En un vergonzoso intento por justificar lo injustificable, el diputado oficialista, Eduardo Amadeo buscó enmarcar la maniobra de blanqueo de más de 600 millones de pesos que realizó el hermano del presidente Maricio Macri al considerar que lo hizo dentro de la ley.
Lo cierto es que Gianfranco Macri pudo blanquear esa millonada producto de un decreto firmado por el presidente que modificó la ley de Blanqueo de Capitales y habilitó a los familiares de funcionarios públicos y posibles testaferros de los mismos a ingresar al sistema financiero formal ese dinero que estaba expresamente prohibido por la ley.

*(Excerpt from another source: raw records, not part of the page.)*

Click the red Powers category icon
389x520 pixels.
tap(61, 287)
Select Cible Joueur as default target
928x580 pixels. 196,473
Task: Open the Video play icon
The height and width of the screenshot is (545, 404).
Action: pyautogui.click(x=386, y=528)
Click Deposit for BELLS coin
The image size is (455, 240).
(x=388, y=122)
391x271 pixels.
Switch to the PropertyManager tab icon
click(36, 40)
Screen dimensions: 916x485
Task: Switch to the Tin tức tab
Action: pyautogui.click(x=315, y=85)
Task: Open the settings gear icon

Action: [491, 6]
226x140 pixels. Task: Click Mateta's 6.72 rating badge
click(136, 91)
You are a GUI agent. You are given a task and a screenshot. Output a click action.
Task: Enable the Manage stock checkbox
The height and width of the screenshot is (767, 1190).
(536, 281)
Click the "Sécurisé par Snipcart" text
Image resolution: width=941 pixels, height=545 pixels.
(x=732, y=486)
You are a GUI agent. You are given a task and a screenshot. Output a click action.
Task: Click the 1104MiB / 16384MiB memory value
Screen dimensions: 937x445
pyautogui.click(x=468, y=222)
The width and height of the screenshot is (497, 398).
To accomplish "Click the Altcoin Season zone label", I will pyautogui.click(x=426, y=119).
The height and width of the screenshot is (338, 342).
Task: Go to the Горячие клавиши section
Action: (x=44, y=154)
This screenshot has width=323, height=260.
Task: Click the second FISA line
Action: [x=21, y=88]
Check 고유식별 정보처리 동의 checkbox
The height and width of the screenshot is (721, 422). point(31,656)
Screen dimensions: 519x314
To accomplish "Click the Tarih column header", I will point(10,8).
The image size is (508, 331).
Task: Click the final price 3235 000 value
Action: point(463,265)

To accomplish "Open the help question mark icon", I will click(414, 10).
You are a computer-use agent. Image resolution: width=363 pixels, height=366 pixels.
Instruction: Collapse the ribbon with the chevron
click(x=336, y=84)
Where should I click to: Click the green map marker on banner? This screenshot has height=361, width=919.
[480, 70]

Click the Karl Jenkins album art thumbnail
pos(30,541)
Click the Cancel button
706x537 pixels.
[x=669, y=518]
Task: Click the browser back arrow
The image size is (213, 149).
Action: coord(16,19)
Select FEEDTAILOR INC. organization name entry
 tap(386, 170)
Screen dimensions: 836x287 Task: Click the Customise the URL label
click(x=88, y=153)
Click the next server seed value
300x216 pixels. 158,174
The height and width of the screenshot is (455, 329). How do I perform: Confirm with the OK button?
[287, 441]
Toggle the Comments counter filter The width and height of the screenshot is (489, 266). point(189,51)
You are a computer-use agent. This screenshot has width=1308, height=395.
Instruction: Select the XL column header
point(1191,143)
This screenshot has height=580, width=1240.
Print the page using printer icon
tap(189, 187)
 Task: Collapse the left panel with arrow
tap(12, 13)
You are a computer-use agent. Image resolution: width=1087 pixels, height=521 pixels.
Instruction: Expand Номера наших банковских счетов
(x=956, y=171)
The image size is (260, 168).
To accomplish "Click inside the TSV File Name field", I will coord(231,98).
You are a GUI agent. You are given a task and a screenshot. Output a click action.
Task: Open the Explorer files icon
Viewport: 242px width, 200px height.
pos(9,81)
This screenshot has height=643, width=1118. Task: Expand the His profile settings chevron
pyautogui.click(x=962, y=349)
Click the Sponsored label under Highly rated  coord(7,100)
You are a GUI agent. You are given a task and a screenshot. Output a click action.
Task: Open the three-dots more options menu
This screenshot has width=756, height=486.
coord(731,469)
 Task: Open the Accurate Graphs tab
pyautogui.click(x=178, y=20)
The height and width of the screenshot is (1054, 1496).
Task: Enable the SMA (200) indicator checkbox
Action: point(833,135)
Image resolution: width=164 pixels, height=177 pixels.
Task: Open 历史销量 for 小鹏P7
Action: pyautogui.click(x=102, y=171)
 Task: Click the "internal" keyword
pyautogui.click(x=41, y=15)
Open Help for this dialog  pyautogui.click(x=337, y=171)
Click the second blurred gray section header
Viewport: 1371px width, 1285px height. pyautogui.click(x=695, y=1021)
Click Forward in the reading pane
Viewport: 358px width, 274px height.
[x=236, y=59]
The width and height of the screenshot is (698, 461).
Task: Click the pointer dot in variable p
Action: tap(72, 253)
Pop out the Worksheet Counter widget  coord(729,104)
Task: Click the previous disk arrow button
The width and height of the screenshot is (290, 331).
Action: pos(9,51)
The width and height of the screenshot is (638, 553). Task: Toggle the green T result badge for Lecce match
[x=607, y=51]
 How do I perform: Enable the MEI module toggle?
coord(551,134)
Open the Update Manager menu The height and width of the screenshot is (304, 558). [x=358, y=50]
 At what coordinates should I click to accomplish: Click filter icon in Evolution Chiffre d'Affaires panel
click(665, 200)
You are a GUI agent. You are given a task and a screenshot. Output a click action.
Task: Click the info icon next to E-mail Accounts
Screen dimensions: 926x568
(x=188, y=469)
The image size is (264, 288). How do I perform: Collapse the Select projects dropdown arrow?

Amadeo ensayó una extraviada defensa pero los periodistas que lo acompañaban le saltaron a la yugular.
Pero no solo fue el hermano del presidente, hubo una lista enorme de personajes cercanos a funcionarios de Cambiemos que se acogieron a esta norma forzada por el presidente para garantizar impunidad.
A la cabeza de esa nómina de allegados figura Marcelo Mindlin, quien blanqueó bienes por 770 millones de pesos, equivalentes a 44 millones de dólares, una suma homóloga a la que trascendió que habría pagado por la constructora de los Macrì: entre 40 y 50 millones. Lo sigue Gianfranco Macrì, con 622 millones de pesos, o 35,5 millones de dólares. Gianfranco integra los directorios de varias empresas familiares. Nicky Caputo, a quien Macrì describe como hermano de la vida, socio en la primera empresa que inició aparte del holding familiar (Mirgor, fabricante de aire acondicionado para automotores), testigo de su última boda y asesor de facto de la presidencia, blanqueó 465 millones de pesos, o 26,5 millones de dólares. La fortuna de Caputo creció como contratista de obras públicas de la Ciudad Autónoma de Buenos Aires durante el gobierno de Macrì y de la Nación desde que asumió la presidencia (con otra empresa que no lleva su nombre, para simular que se cumple la promesa de ambos de que no volvería a contratar con el Estado.
Alejandro Jaime Peña Braun, primo del jefe de gabinete, blanqueó 109 millones de pesos, o 6,2 millones de dólares. El secretario Legal y Técnico de la presidencia, Pablo Clusellas Zorraquín, pieza fundamental del universo macrista. Compañero de Macrì desde la primaria, abogado y directivo de SOCMA. También fue quien organizó el fideicomiso opaco, a cuyo frente quedó José María Fernández Ferrari, el socio del escribano general del gobierno, Carlos D’Alessio, quien renunció a ese cargo para ocultar el conflicto de intereses. Clusellas Zorraquín tiene cinco hermanos. La mayor, Susana, está casada con Manuel Lucio Torino Ortíz, quien blanqueó 353 millones de pesos, equivalentes a 20,1 millones de dólares. Además, Pablo Clusellas Zorraquín es revisor de cuentas del Buenos Aires Golf Club, que preside Gianfranco Macrì.